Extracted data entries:
--------

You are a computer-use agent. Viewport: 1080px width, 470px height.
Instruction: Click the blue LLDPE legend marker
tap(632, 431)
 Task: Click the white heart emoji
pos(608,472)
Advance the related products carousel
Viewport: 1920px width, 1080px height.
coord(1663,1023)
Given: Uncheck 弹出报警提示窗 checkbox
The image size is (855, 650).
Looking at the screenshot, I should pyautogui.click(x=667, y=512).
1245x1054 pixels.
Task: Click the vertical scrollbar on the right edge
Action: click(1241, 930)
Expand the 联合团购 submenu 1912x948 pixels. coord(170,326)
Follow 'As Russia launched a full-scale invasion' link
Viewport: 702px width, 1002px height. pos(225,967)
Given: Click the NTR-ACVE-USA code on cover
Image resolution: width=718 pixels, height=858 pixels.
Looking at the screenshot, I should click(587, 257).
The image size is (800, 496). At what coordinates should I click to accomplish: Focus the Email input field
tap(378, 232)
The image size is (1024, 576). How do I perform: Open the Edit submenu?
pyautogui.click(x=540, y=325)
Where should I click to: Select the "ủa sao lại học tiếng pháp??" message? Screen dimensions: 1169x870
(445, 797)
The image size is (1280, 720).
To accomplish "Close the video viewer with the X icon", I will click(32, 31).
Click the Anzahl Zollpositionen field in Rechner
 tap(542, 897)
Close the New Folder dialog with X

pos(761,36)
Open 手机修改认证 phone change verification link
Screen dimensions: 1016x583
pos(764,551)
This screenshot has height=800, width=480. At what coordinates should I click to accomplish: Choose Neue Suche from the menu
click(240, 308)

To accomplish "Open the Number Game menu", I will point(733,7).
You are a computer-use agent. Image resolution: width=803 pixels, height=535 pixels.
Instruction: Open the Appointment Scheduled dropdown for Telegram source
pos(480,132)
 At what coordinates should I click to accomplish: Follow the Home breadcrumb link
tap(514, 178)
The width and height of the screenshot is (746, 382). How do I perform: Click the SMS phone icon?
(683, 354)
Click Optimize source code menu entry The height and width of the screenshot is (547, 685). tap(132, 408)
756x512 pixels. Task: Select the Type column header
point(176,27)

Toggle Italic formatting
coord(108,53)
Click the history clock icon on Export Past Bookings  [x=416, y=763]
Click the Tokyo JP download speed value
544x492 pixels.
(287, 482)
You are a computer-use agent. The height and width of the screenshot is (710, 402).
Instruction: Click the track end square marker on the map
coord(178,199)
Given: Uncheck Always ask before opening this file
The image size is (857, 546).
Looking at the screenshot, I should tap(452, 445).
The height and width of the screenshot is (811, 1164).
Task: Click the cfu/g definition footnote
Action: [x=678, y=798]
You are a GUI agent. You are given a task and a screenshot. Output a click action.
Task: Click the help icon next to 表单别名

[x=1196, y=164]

--------

Task instructions: Beginning with the line that has "Instruction: Open the", set down each line through the last one above, exactly, and nothing else.

Exercise answer:
Instruction: Open the Appointment Scheduled dropdown for Telegram source
pos(480,132)
 At what coordinates should I click to accomplish: Follow the Home breadcrumb link
tap(514, 178)
The width and height of the screenshot is (746, 382). How do I perform: Click the SMS phone icon?
(683, 354)
Click Optimize source code menu entry The height and width of the screenshot is (547, 685). tap(132, 408)
756x512 pixels. Task: Select the Type column header
point(176,27)

Toggle Italic formatting
coord(108,53)
Click the history clock icon on Export Past Bookings  [x=416, y=763]
Click the Tokyo JP download speed value
544x492 pixels.
(287, 482)
You are a computer-use agent. The height and width of the screenshot is (710, 402).
Instruction: Click the track end square marker on the map
coord(178,199)
Given: Uncheck Always ask before opening this file
The image size is (857, 546).
Looking at the screenshot, I should tap(452, 445).
The height and width of the screenshot is (811, 1164).
Task: Click the cfu/g definition footnote
Action: [x=678, y=798]
You are a GUI agent. You are given a task and a screenshot. Output a click action.
Task: Click the help icon next to 表单别名

[x=1196, y=164]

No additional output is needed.